Reasoning Through Chess: How Reasoning Evolves from Data Through Fine-Tuning and Reinforcement Learning

arXiv cs.LG / 4/8/2026

💬 OpinionSignals & Early TrendsIdeas & Deep AnalysisModels & Research

Key Points

  • The paper studies how LLM reasoning in chess improves as training progresses from supervised fine-tuning (SFT) to reinforcement learning (RL) using theoretically inspired datasets.
  • It finds that SFT to directly predict the best move can make RL effective and yield strong downstream performance, but that the resulting RL may produce unfaithful reasoning that is inconsistent with the selected move.
  • Training on multi-move trajectories achieves similar downstream chess performance while improving “faithful reasoning” and making RL training more stable.
  • The authors report that RL shifts the distribution of move quality positively and reduces hallucination rates, and they identify SFT checkpoint metrics (evaluation, hallucinations, reasoning quality) that predict post-RL performance.
  • They release checkpoints, final models, training data, evaluations, and code, claiming a 7B-parameter model that surpasses leading open-source reasoning models in chess.

Abstract

How can you get a language model to reason in a task it natively struggles with? We study how reasoning evolves in a language model -- from supervised fine-tuning (SFT) to reinforcement learning (RL) -- by analyzing how a set of theoretically-inspired datasets impacts language model performance in chess. We find that fine-tuning a model to directly predict the best move leads to effective RL and the strongest downstream performance -- however, the RL step elicits unfaithful reasoning (reasoning inconsistent with the chosen move).
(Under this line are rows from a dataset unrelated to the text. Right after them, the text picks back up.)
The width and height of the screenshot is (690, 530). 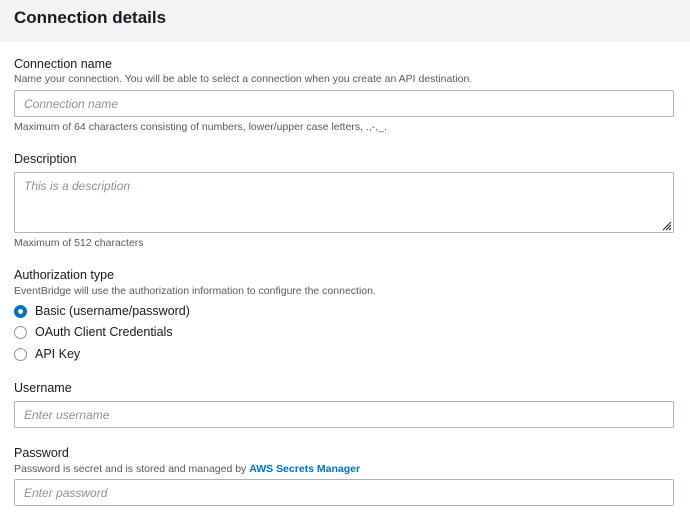 I want to click on connection-name-label: Connection name, so click(x=63, y=64).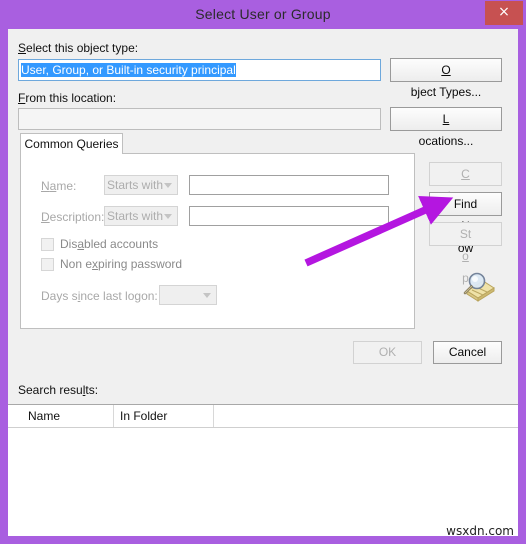 The image size is (526, 544). Describe the element at coordinates (100, 296) in the screenshot. I see `days-since-logon-label: Days since last logon:` at that location.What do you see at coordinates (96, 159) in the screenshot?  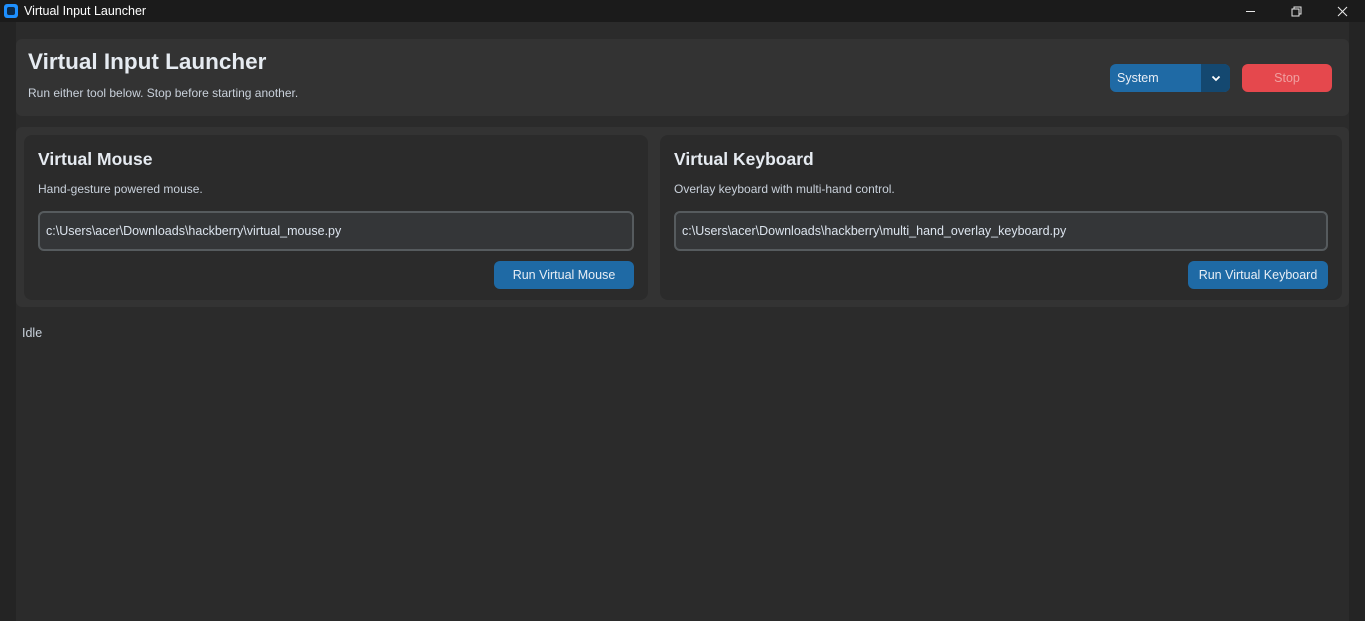 I see `card-title: Virtual Mouse` at bounding box center [96, 159].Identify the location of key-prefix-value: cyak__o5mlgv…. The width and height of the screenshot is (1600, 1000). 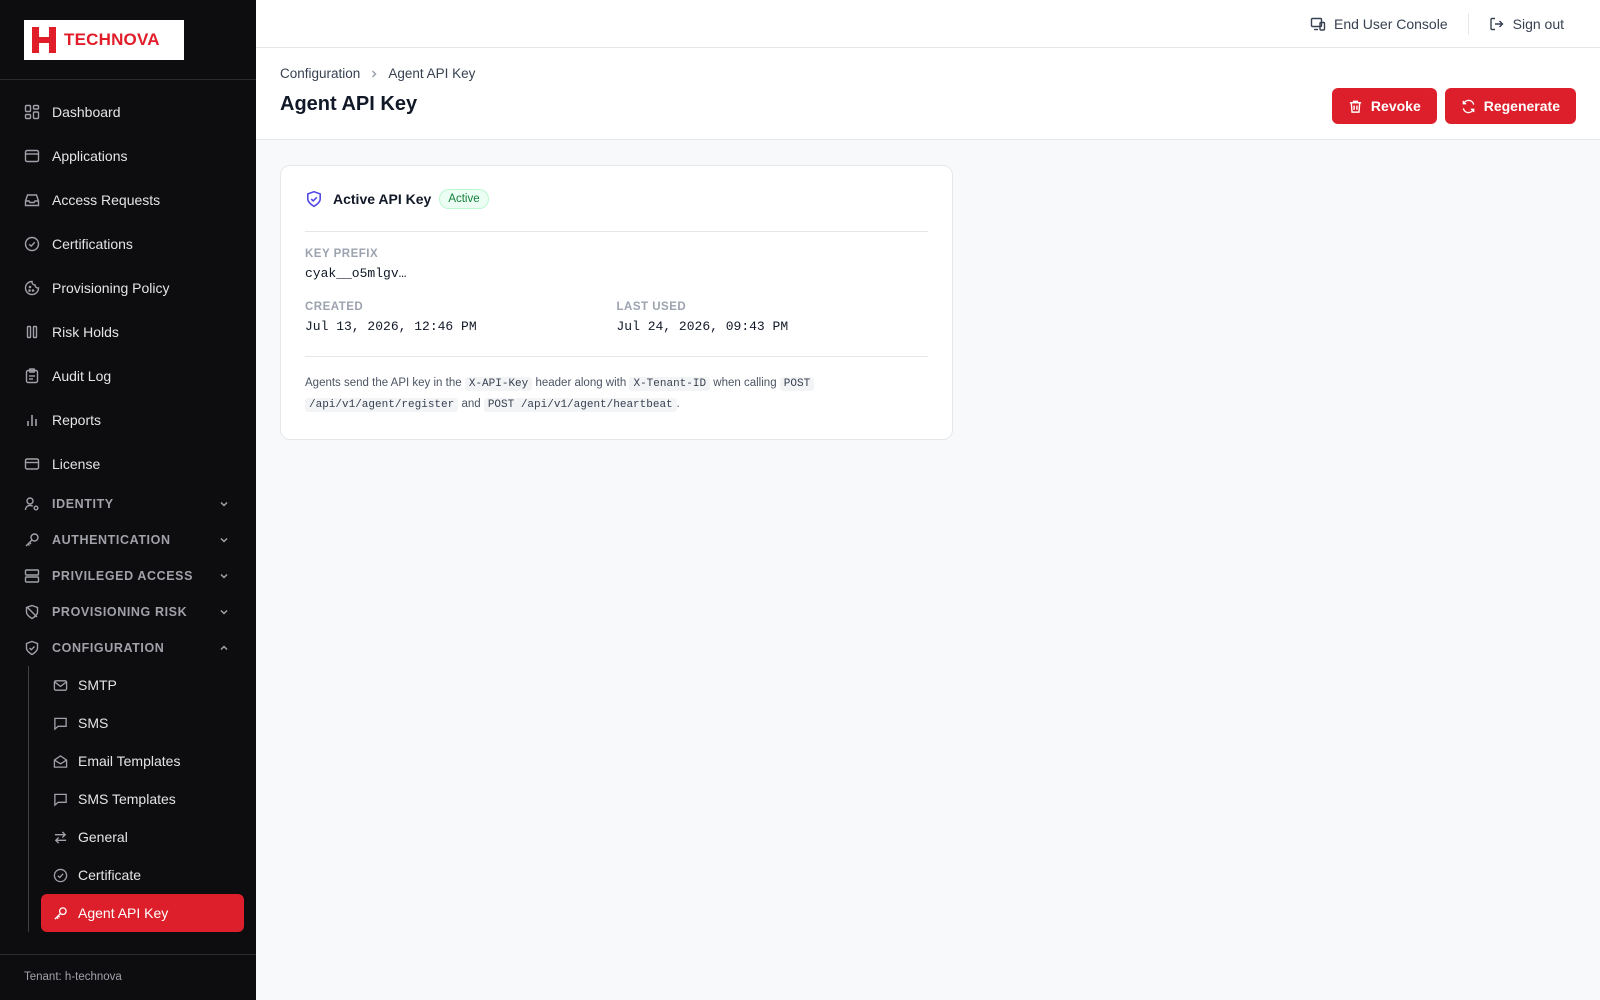
(356, 274).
Alternatively, training on multi-move trajectories yields comparable downstream performance with faithful reasoning and more stable RL. We show that RL induces a substantial positive shift in the distribution of move quality and reduces hallucination rates as a side effect. Finally, we find several SFT-checkpoint metrics -- metrics spanning evaluation performance, hallucination rates, and reasoning quality -- to be predictive of post-RL model performance. We release checkpoints and final models as well as training data, evaluations, and code which allowed us to surpass leading open-source reasoning models in chess with a 7B-parameter model.